Summary: In this sermon, we learn about the existence of false teaching.
The Letter of Jude deals with the subject of false teaching, which is the greatest danger to the Church of Jesus Christ today.
14 It was also about these that Enoch, the seventh from Adam, prophesied, saying, “Behold, the Lord comes with ten thousands of his holy ones, 15 to execute judgment on all and to convict all the ungodly of all their deeds of ungodliness that they have committed in such an ungodly way, and of all the harsh things that ungodly sinners have spoken against him.” 16 These are grumblers, malcontents, following their own sinful desires; they are loud-mouthed boasters, showing favoritism to gain advantage.

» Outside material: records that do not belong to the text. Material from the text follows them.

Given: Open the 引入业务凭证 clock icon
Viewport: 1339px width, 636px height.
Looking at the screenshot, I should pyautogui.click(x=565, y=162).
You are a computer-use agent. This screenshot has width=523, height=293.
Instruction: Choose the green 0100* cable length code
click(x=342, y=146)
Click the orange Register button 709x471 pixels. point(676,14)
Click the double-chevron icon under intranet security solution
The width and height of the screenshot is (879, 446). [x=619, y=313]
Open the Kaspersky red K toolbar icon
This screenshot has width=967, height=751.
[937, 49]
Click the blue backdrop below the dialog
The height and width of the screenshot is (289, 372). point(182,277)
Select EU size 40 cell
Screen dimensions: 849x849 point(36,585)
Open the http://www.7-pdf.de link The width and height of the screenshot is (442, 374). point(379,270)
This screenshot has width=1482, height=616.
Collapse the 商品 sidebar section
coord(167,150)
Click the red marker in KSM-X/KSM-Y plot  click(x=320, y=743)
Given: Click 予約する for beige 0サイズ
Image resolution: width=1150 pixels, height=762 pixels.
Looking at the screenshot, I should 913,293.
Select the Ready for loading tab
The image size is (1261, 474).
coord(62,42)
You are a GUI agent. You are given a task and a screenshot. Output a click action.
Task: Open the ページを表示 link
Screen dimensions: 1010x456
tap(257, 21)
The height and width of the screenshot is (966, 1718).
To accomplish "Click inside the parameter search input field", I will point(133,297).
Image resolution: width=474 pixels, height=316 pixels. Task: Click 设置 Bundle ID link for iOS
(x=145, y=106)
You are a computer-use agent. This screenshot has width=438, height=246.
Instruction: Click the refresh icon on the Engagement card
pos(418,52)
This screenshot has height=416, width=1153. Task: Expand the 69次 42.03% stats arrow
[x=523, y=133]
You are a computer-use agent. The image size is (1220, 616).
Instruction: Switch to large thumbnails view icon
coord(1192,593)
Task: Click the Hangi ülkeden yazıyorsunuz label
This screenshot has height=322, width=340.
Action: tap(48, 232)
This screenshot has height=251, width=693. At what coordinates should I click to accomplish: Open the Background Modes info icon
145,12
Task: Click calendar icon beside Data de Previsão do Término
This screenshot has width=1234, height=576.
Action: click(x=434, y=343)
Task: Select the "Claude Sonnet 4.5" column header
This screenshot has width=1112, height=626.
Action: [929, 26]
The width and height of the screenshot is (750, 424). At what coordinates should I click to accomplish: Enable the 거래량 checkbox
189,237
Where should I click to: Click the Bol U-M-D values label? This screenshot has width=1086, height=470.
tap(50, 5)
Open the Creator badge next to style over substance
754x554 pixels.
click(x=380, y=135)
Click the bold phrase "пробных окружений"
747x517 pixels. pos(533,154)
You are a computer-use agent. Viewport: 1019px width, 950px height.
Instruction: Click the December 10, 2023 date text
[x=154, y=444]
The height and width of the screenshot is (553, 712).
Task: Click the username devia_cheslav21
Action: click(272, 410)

17 But you must remember, beloved, the predictions of the apostles of our Lord Jesus Christ. 18 They said to you, “In the last time there will be scoffers, following their own ungodly passions.” 19 It is these who cause divisions, worldly people, devoid of the Spirit. (Jude 14-19)
Last week I mentioned that Martin Downes defined heresy as “any teaching that directly contradicts the clear and direct witness of the Scriptures on a point of salvific importance.” In other words, heresy is the kind of doctrinal error that completely redefines the gospel.
The first known usage of the term “heresy” in a civil legal context was in 380 AD by the “Edict of Thessalonica” of Theodosius I. Prior to the issuance of this edict, the Church had no state- sponsored support for any particular legal mechanism to counter what it perceived as “heresy.” By this edict, in some senses, the line between the Christian Church and the Roman State was blurred. One of the outcomes of this blurring of Church and State was a sharing of State powers of legal enforcement between Church and State authorities. At its most extreme reach, this new Church authority of legal enforcement gave Church leaders the power to pronounce the death sentence upon those whom they might perceive to be “heretics.”
Within 5 years of the official “criminalization” of heresy by the emperor, the first Christian heretic, Priscillian, was executed in 385 AD by Roman officials.
For some years after the Reformation, Protestant Churches were known to execute those whom they considered as heretics. For example, we think of the infamous Salem Witch Trials in Salem, Massachusetts, in 1692-1693 in which 19 people were hanged.
The last known heretic executed by sentence of the Roman Catholic Church was Cayetano Ripoll in 1826.
The number of people executed as heretics under the authority of the various “church authorities” is not known. However, it most certainly numbers into the several thousands.
Today we no longer execute heretics. However, that does not mean that heretics no longer exist. In fact, they still do exist. They have always existed, and they will continue to exist.